• _Teks Halaman_:
▽

REPUBLIKA.CO.ID, BEKASI -- Pemerintah Kota Bekasi, Jawa Barat mencatat 25 persen tempat usaha hiburan dan restoran di wilayah itu melanggar protokol kesehatan. Temuan ini berdasarkan hasil pengawasan tim monitoring dalam dua bulan terakhir.
"Padahal pemerintah daerah sudah memberikan keleluasaan usaha mereka untuk kembali beroperasi tapi tetap saja masih ada yang melanggar," kata Kepala Dinas Pariwisata dan Kebudayaan Kota Bekasi Tedy Hafni di Bekasi, Senin (27/7).
Tedy mengatakan monitoring dilakukan terhadap sedikitnya 1.500 jenis usaha se-Kota Bekasi mulai dari restoran, wahana bermain anak, karaoke, Spa dan refleksi, hingga kafe dengan live music.

△

• _Tugas Wajib_:
a – Tentukan apakah pernyataan (i), (ii), dan (iii) sesuai dengan berita tentang pelanggaran protokol kesehatan di Bekasi, lalu jawab masing-masing dengan ya atau tidak disertai kutipan kata-kata penentu dari berita itu. (i) Pemerintah Kota Bekasi mencatat seperempat tempat usaha hiburan dan restoran melanggar protokol kesehatan. (ii) Pengawasan oleh tim monitoring berlangsung selama enam bulan terakhir. (iii) Monitoring mencakup sedikitnya 1.500 jenis usaha di Kota Bekasi.
b – Tuliskan bagian selanjutnya dari berita tentang pelanggaran protokol kesehatan di Bekasi, dimulai setelah kalimat terakhirnya.
Data di bawah ini tidak ada hubungannya dengan berita tentang pelanggaran protokol kesehatan di Bekasi.

(Cuplikan data)
▽

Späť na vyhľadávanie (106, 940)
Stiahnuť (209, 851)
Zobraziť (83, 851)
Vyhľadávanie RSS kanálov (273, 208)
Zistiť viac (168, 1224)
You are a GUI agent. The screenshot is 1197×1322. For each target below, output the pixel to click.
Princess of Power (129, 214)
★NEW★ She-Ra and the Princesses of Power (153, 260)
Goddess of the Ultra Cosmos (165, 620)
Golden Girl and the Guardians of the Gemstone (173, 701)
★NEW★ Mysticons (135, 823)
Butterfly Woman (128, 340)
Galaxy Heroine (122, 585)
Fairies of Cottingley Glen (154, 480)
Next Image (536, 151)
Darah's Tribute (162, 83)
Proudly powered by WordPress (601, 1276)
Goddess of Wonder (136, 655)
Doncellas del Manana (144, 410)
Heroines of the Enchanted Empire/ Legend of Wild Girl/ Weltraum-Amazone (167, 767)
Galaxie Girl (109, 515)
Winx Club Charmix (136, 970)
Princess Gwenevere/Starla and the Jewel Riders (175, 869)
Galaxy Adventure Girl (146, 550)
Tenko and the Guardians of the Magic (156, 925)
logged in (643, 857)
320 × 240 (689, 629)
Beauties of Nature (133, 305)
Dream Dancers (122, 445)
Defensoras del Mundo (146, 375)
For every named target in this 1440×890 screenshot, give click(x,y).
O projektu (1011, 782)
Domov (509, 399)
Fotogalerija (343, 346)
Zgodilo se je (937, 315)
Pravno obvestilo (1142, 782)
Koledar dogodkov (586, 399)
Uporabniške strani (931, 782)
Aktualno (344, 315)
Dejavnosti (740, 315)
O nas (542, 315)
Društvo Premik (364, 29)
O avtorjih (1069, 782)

△

• _Jawaban Latihan_:
a –
(i) Ya: "mencatat 25 persen tempat usaha hiburan dan restoran di wilayah itu melanggar protokol kesehatan"
(ii) Tidak: "dalam dua bulan terakhir"
(iii) Ya: "sedikitnya 1.500 jenis usaha se-Kota Bekasi"

b –
"Kita berharap monitoring berkala ini mampu meningkatkan kesadaran pelaku usaha dalam menerapkan protokol kesehatan di masa pandemi Covid-19 ini," ungkapnya.
Berkat upaya monitoring pihaknya pula angka kepatuhan terhadap penerapan protokol kesehatan kini jauh meningkat dibandingkan saat pengecekan pada awal Juni lalu.
Pelanggaran protokol kesehatan yang dijumpai tim monitoring saat ini juga sebatas pelanggaran ringan seperti pengelola tempat usaha tidak menyediakan penyanitasi tangan serta tempat cuci tangan dan pemakaian masker yang tidak sesuai.
"Bukan pelanggaran berat tapi pelanggaran ringan, pakai masker di leher, tidak disediakan cuci tangan, lupa pake penutup muka," katanya.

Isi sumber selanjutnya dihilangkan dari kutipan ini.